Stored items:
-.-.-
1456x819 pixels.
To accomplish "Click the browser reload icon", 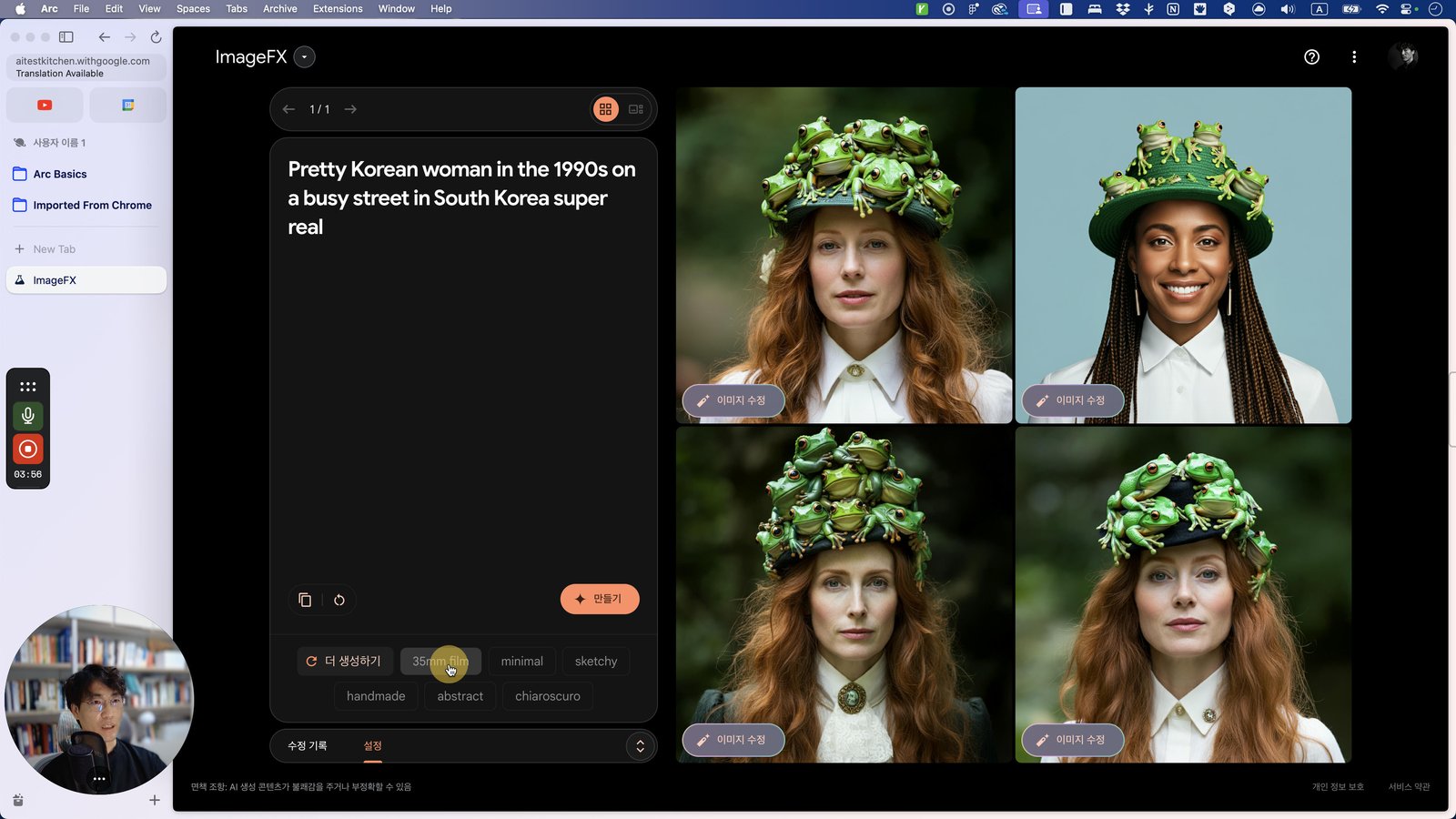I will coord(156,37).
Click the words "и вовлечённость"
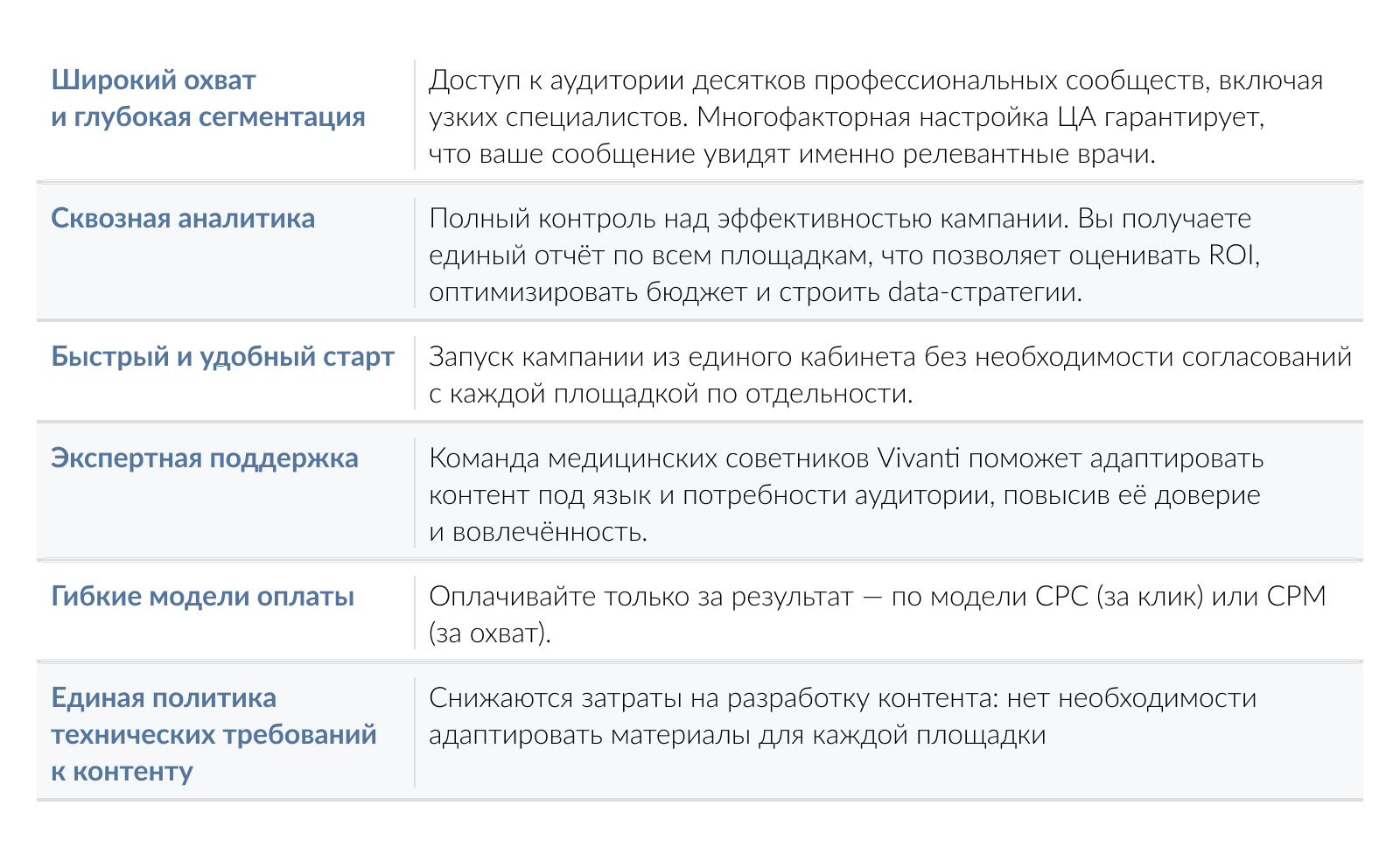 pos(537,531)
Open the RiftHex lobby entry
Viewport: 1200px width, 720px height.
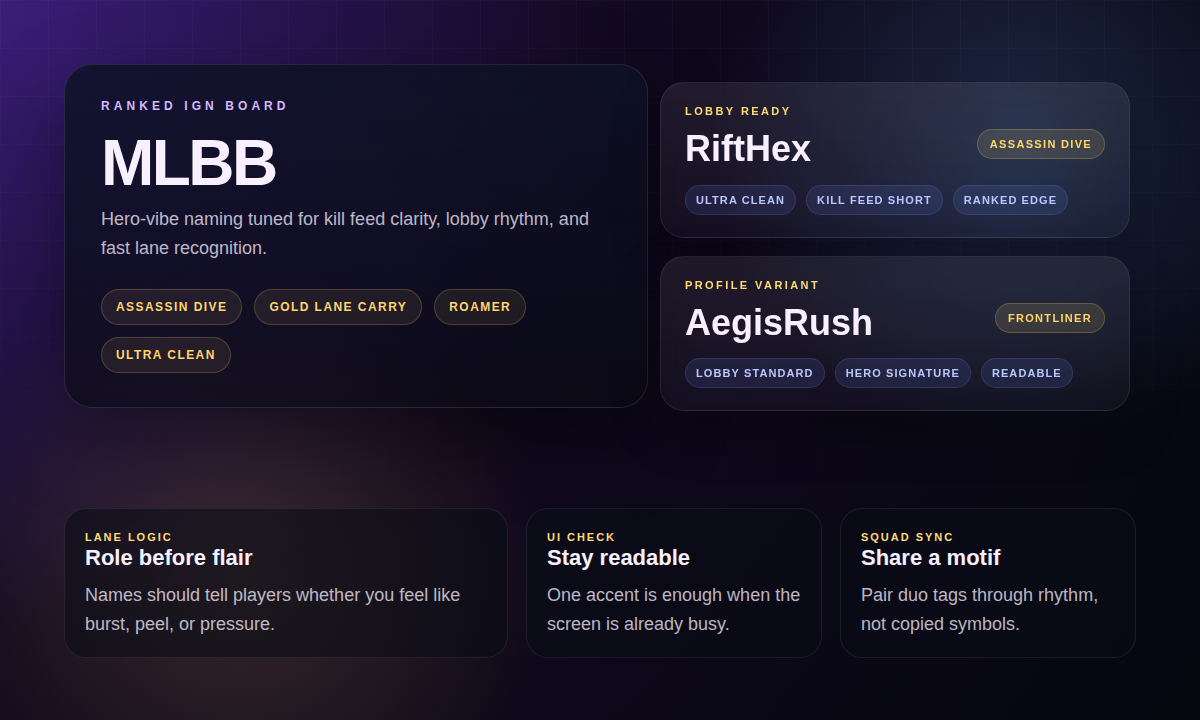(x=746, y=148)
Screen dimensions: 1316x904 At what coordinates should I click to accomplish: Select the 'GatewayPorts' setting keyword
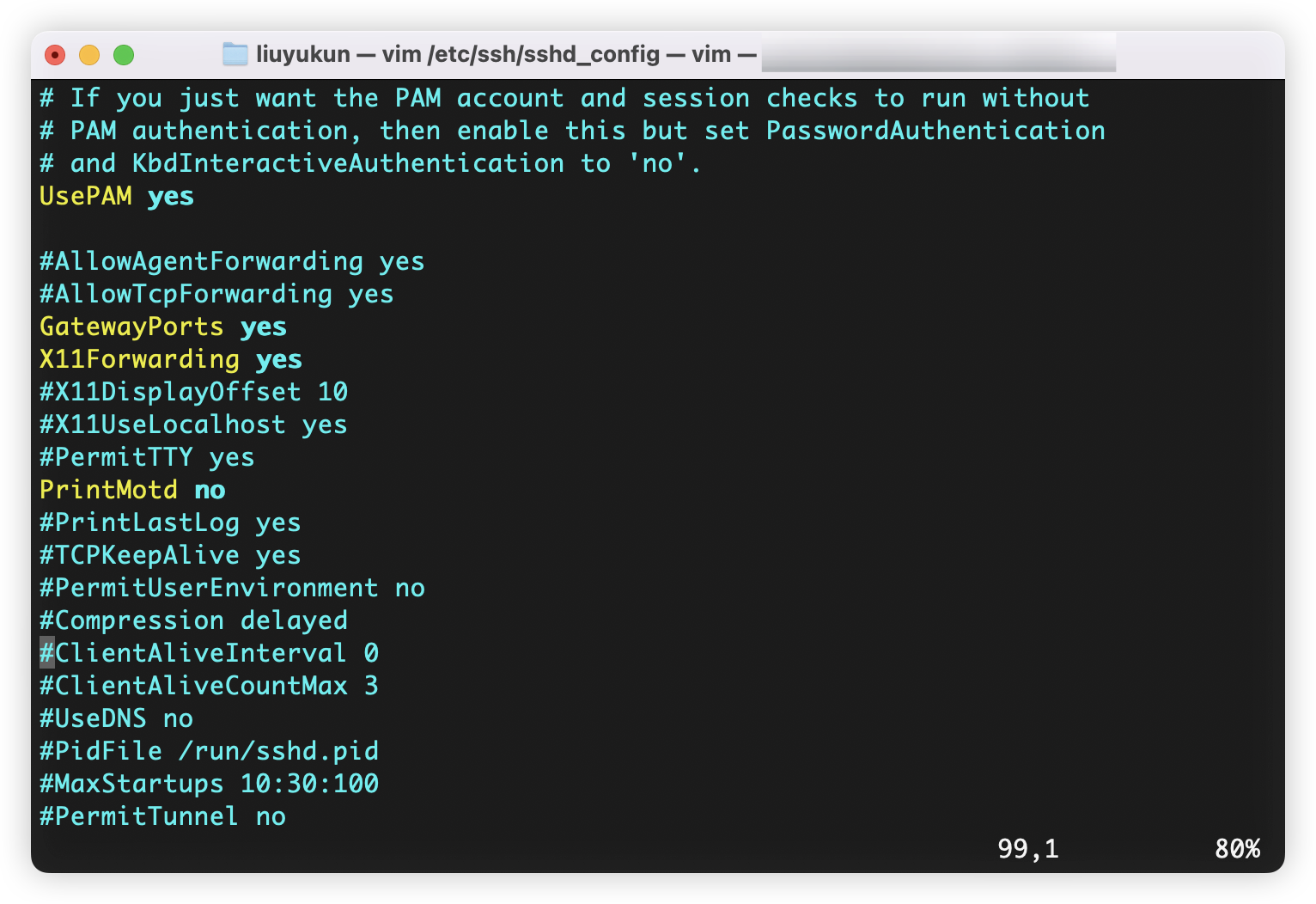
-.-.-
◆ Problem description:
Your answer must be exactly the lines from the one with "Viewport: 1200px width, 720px height." through the final line of the data, with no pictures in it.

◆ Task output:
Viewport: 1200px width, 720px height.
(x=746, y=148)
Screen dimensions: 1316x904 At what coordinates should I click to accomplish: Select the 'GatewayPorts' setting keyword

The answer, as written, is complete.